## Ejercicios propuestos
1. Devuelve sin cambios el fragmento del hilo del foro que va desde "## fenixpollo" hasta "los siguiente 750.", ambos incluidos.
2. En el hilo del foro, ¿con qué se compara lazarus1907 al decir lo seco que es?

## Texto para leer
/---
Muchas felicidades, Lazaras, y gracias por tanta ayuda a tanta gente!


----------



## sabrinita85

*Felicidades Lazarus, y gracias por tus respustas con las que siempre aprendo algo más. *


----------



## fenixpollo

Sorry I'm about 250 posts late, Lazarus. Solamente quiero agradecerte por tu colaboración y espero que nos vayamos a ver más para los siguiente 750.


----------



## lazarus1907

Soy más seco que un polvorón (perdón si alguien no lo entiende), pero gracias a todos por vuestros comentarios. Creí que con mi actitud prepotente y agresiva solo iba a recibir insultos, pero se ve que algunos aún aprecian la intención aunque los métodos no sean los más adecuados.

Aprecio mucho los comentarios; en el fondo soy un sentimental.

Un saludo para todos.


----------



## loladamore

Here is *a little something* for my favourite sentimental Lincoln Spaniard. 
Gracias por tu ayuda.

Lola (la sentimental).


----------



## lazarus1907

loladamore said:


> Here is *a little something* for my favourite sentimental Lincoln Spaniard.
> Gracias por tu ayuda.
> 
> Lola (la sentimental).


 That was funny! You were always one of my favourite ones anyway


----------



## emma42

Muchas felicidades, lazarus!


----------
\---
## Datos proporcionados
/---
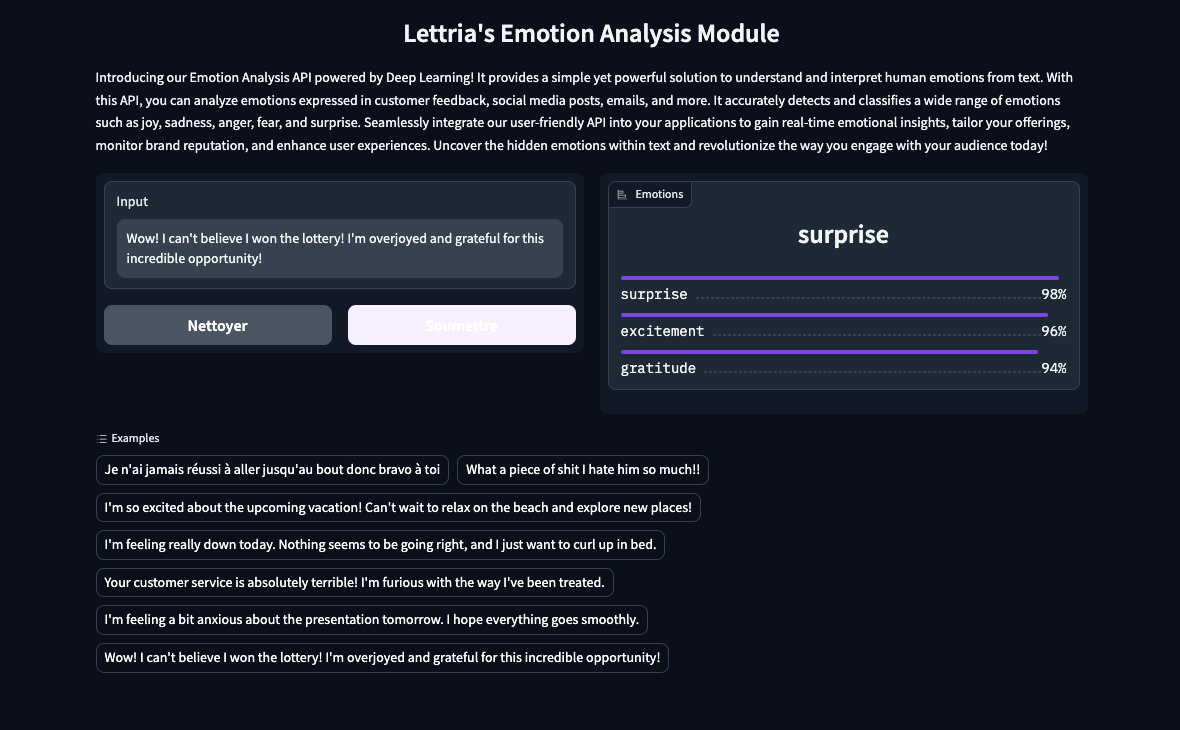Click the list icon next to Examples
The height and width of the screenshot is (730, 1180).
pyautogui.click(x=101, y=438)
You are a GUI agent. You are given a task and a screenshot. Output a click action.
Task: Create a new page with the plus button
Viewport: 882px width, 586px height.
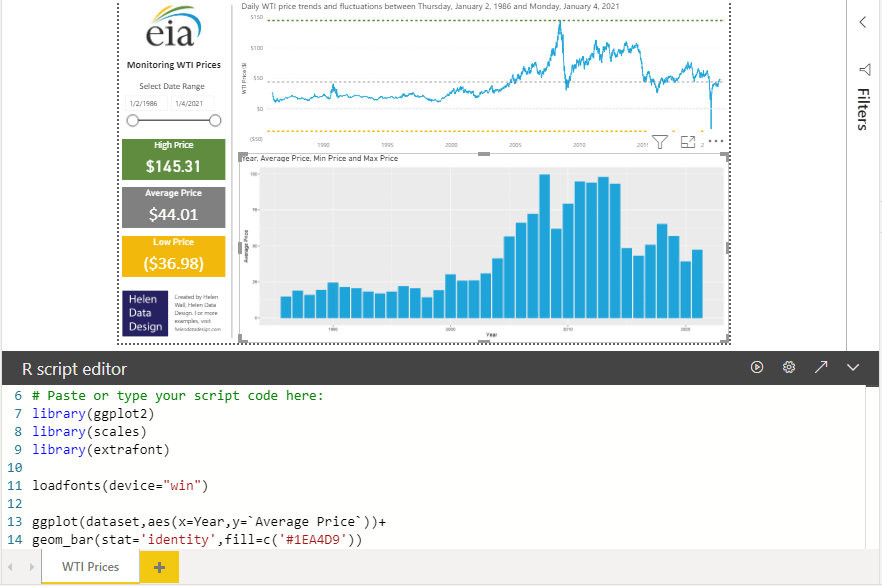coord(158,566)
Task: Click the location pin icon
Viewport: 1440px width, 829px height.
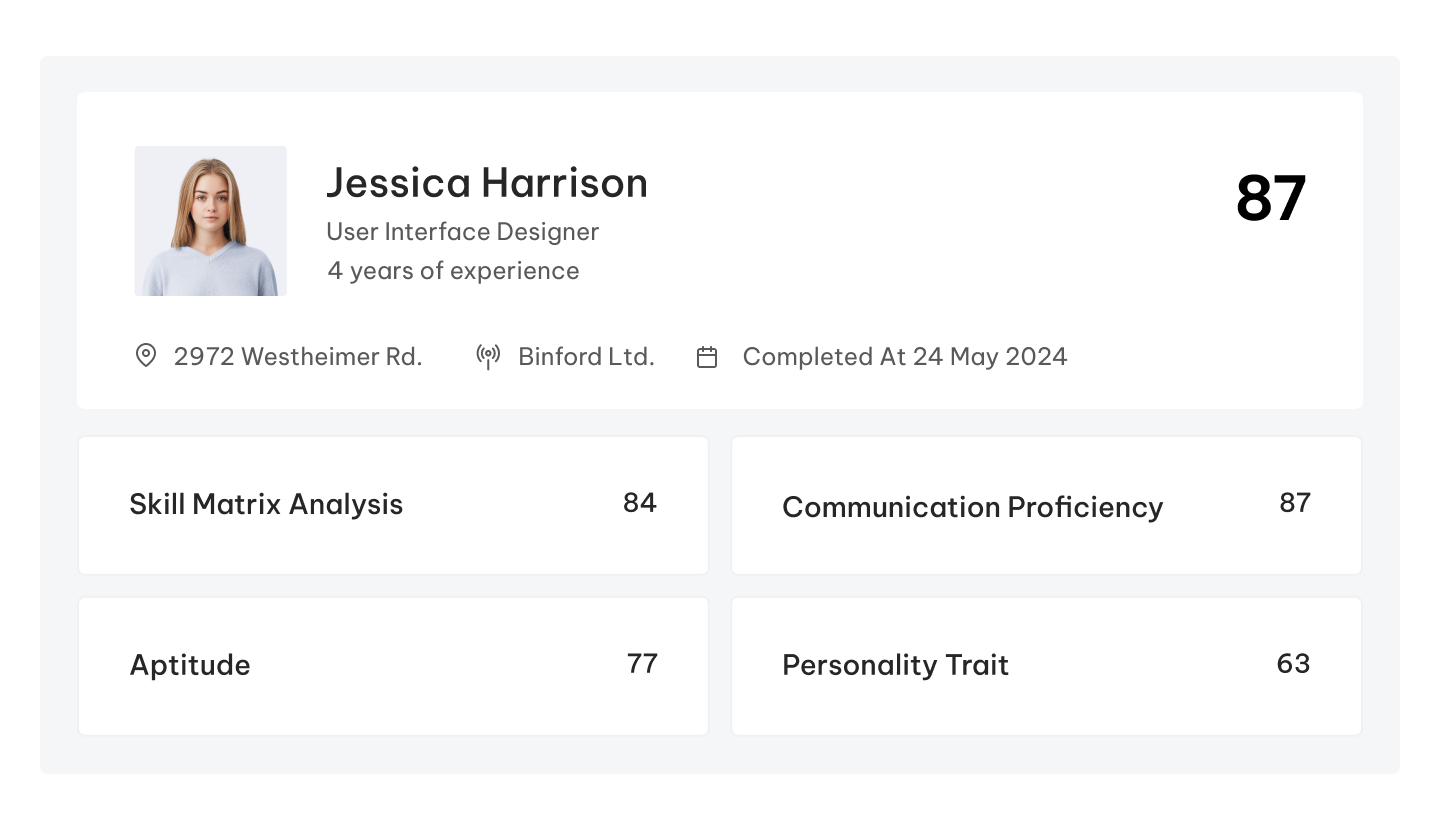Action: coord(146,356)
\---
## Soluciones
1.
## fenixpollo

Sorry I'm about 250 posts late, Lazarus. Solamente quiero agradecerte por tu colaboración y espero que nos vayamos a ver más para los siguiente 750.

2. Con un polvorón: dice que es más seco que un polvorón.